While Flora MacDonald's presentation Jan. 25 was largely centered around rebuilding a nation, the former Minister of Foreign Affairs noted something special about the Bamiyan Province in Afghanistan.
“There’s always sunshine in these high mountains,” MacDonald told about 100 Carleton students in Azrieli Theatre at Carleton.
In her presentation, entitled “Leadership in a Destitute Country,” MacDonald spoke about her trip to Afghanistan with Future Generations Canada, a charitable organization that offers services and aid to the people of Afghanistan.
In 2001, MacDonald gathered a team of two Afghan-Americans and two Afghan-Canadians to assist in the navigation of her travels, she said.
“The roads were in such bad shape that the trip from Kabul to Bamiyan took 25 minutes by plane and 10 hours by car,” she explained.
On one of her voyages, MacDonald said she was held at gunpoint, but she focused her lecture on the accomplishments that can be achieved with continued support by organizations like Future Generations of Canada.
“We have to remember that Afghanistan is not everything you see in Kandahar,” Macdonald said.
Future Generations Canada provides aid by refurbishing schools and educating locals on the use of environmentally friendly resources to generate energy.
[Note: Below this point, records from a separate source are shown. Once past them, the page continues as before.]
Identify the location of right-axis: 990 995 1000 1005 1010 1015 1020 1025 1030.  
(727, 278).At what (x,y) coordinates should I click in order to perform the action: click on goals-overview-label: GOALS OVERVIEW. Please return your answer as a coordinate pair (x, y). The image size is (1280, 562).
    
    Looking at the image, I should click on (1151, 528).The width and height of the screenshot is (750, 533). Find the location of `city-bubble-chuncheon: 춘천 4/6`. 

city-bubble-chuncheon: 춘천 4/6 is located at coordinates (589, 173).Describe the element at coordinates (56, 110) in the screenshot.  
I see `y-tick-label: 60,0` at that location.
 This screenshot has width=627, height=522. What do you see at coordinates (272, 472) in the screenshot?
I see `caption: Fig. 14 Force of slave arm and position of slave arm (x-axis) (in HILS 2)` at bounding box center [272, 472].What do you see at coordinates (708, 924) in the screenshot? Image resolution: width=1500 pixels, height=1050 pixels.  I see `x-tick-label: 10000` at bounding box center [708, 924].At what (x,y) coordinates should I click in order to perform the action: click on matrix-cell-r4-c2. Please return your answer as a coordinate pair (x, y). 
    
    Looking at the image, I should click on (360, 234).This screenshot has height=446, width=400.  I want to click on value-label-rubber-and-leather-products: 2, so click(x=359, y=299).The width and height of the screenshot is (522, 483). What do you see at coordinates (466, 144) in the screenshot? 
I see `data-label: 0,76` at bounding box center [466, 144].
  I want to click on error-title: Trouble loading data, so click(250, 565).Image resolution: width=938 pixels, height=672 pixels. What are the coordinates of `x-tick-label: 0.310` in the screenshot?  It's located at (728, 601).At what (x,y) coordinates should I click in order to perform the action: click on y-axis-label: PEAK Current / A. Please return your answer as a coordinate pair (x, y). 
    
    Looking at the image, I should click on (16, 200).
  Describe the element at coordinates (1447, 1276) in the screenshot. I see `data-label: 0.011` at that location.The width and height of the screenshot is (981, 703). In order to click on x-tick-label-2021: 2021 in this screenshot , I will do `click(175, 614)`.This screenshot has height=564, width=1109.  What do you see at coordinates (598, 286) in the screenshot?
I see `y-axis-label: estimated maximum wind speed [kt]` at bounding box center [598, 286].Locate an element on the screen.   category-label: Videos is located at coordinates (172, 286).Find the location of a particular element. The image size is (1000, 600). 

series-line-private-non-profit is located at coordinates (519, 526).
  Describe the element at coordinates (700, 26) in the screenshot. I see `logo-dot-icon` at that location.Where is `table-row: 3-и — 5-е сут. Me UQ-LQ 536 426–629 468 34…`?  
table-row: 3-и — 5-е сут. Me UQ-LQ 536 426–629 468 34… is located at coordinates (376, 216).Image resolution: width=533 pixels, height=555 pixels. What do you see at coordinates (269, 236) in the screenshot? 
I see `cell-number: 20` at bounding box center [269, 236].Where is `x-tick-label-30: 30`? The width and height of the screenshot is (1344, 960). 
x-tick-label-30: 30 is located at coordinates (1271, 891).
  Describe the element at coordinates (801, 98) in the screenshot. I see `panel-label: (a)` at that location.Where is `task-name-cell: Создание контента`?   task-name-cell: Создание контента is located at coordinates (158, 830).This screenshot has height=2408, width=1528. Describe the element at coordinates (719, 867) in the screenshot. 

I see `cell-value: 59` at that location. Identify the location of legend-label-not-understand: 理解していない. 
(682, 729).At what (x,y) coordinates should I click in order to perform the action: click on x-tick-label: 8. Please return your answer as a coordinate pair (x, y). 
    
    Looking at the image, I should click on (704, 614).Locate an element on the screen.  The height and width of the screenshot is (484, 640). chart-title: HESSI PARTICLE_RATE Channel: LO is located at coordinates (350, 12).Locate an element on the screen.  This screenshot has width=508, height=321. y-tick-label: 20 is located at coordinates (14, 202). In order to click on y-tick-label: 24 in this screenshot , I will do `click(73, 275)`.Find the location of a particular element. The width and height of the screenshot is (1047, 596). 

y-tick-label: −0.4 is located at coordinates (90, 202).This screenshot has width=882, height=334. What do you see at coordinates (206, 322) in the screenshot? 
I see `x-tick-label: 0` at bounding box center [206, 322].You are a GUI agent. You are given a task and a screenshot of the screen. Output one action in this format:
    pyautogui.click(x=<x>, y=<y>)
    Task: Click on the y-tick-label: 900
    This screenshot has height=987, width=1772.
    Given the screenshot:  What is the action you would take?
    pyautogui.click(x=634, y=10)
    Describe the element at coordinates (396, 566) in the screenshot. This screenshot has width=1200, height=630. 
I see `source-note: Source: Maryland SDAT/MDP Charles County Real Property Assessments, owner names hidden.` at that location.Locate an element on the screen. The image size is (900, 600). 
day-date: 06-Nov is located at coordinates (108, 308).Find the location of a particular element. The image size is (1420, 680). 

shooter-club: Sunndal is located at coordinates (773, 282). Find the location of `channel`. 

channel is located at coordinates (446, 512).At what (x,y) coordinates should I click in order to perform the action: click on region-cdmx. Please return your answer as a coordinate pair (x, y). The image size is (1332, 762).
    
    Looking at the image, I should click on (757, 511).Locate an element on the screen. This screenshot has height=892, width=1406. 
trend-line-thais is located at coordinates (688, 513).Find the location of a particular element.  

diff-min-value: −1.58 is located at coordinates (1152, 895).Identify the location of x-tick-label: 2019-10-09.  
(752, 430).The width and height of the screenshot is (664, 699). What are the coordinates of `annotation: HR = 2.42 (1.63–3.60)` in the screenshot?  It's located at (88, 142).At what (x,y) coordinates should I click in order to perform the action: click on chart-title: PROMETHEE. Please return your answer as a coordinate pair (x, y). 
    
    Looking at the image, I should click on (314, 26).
MacDonald helped to install solar panels in the Bamiyan province.
Her group also helped to plant 980,000 trees that would be burned to heat the homes of those without fuel.
MacDonald also discussed Afghan women’s increased right to enter politics, an impossible occurrence just a few years ago.
“There are now four female Shurahs throughout the country,” she explained. “A Shurah presides over different councils and towns as a political representative of the area.”
Female political figures are still not widely accepted in Afghanistan but, according to MacDonald, there is progress in the area.
Aqeela Somani, a fourth-year economic development student who attended the lecture, said she enjoyed the opportunity to learn about MacDonald’s charitable work.
“I am really interested in developmental work,” Somani said. “This [lecture] gave students, even those who aren’t studying in this particular field, a chance to learn something new about the experiences of others hoping to effect change.”
MacDonald said she wanted to inspire international development by speaking about the reality outside the scope of university.
“We are only taught so much in history classes and this gives us a very limited view,” MacDonald said. “We mustn’t lose sight of the separate influences throughout civilization that aren’t taught in classes.”